With respect to the trial court's interlocutory summary adjudication of liability, it is conceded that the only disputed factual issue arising out of the affidavits, depositions, and exhibits presented on the motion for summary judgment is whether Sutherlan notified Securities of its contract with Alpine and of its requested progress payments prior to November, 1963. Otherwise, the factual background as heretofore outlined is undisputed. However, for purposes of the summary judgment procedure, we are required, as was the trial court, to review the material submitted for and against the motion in a light most favorable to Securities. Balise v. Underwood, 62 Wash.2d 195, 381 P.2d 966 (1963); Foote v. Hayes, 64 Wash.2d 277, 391 P.2d 551 (1964). Accordingly, we assume for purposes of our discussion that Securities was not formally and affirmatively advised of the terms of Sutherlan's contract with Alpine and/or Sutherlan's performance or demands for payment until the latter part of 1963.
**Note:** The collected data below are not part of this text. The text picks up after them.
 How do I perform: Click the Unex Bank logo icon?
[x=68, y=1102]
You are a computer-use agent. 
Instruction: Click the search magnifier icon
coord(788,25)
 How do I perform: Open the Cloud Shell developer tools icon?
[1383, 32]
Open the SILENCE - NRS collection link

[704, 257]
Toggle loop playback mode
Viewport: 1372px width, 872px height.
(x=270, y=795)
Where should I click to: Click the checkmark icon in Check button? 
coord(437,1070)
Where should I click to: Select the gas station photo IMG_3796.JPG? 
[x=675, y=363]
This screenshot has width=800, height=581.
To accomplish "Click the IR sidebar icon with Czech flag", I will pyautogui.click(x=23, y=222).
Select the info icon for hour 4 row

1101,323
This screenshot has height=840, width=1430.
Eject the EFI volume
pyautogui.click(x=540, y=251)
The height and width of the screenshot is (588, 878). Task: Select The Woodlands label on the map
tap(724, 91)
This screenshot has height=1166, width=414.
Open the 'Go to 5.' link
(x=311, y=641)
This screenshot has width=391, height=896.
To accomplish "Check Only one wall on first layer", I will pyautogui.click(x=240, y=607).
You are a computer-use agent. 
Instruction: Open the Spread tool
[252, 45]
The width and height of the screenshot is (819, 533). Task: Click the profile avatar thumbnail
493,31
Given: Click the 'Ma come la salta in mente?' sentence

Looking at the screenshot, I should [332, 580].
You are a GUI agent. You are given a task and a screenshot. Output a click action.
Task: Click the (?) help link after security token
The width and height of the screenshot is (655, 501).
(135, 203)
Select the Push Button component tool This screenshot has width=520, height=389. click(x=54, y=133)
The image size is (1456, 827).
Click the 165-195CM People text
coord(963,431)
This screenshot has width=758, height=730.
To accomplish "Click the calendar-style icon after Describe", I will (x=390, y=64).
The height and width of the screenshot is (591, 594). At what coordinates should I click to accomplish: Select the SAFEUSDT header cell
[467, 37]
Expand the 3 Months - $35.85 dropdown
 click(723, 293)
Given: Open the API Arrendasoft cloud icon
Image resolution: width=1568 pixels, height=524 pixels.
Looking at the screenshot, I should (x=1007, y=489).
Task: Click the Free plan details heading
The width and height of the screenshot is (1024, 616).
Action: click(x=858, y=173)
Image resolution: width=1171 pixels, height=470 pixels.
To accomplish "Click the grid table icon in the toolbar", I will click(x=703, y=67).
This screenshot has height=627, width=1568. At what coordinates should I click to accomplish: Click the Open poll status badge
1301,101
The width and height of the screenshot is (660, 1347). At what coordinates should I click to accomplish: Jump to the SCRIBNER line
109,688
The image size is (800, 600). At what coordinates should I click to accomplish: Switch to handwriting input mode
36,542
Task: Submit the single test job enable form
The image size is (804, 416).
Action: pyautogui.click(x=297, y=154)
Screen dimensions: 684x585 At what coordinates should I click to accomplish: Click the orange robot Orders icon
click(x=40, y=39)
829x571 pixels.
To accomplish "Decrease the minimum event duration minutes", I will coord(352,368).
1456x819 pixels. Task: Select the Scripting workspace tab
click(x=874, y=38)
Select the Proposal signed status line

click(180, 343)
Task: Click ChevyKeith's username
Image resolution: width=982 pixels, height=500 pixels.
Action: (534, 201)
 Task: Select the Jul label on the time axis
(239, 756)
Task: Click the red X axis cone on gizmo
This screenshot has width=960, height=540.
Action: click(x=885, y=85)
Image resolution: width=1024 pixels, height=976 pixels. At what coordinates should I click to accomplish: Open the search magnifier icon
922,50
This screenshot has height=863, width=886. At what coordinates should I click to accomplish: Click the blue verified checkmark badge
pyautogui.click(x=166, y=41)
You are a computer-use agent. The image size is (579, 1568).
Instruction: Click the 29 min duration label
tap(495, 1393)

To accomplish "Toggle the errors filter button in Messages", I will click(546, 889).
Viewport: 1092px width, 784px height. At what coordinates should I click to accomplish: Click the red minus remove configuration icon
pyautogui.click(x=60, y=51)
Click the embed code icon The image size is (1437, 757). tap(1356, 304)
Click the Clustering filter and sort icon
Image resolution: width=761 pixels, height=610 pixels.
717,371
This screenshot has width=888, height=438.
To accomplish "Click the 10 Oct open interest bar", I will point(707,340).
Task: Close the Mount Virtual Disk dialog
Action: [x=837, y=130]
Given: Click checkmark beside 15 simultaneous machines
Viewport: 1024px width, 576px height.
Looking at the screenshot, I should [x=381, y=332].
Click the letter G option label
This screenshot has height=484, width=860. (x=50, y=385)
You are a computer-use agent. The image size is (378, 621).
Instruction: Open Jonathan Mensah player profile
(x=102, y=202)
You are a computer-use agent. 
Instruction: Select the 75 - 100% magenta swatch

Against this background, Securities' assignments of error and arguments on this aspect of the case basically present two questions: (1) Does the purported assignment document constitute an effective partial assignment of a future monetary obligation, and (2) is notice to Securities of the maturity of the obligation essential to Securities' liability.

With respect to the first question, Securities argues (a) the language of the document in question is not that of an effective assignment, (b) the surrounding circumstances and the actions of the parties negate any intention that the document be an assignment, (c) Securities' acceptance of the assignment was conditional, and (d) any rights acquired by Sutherlan under the document...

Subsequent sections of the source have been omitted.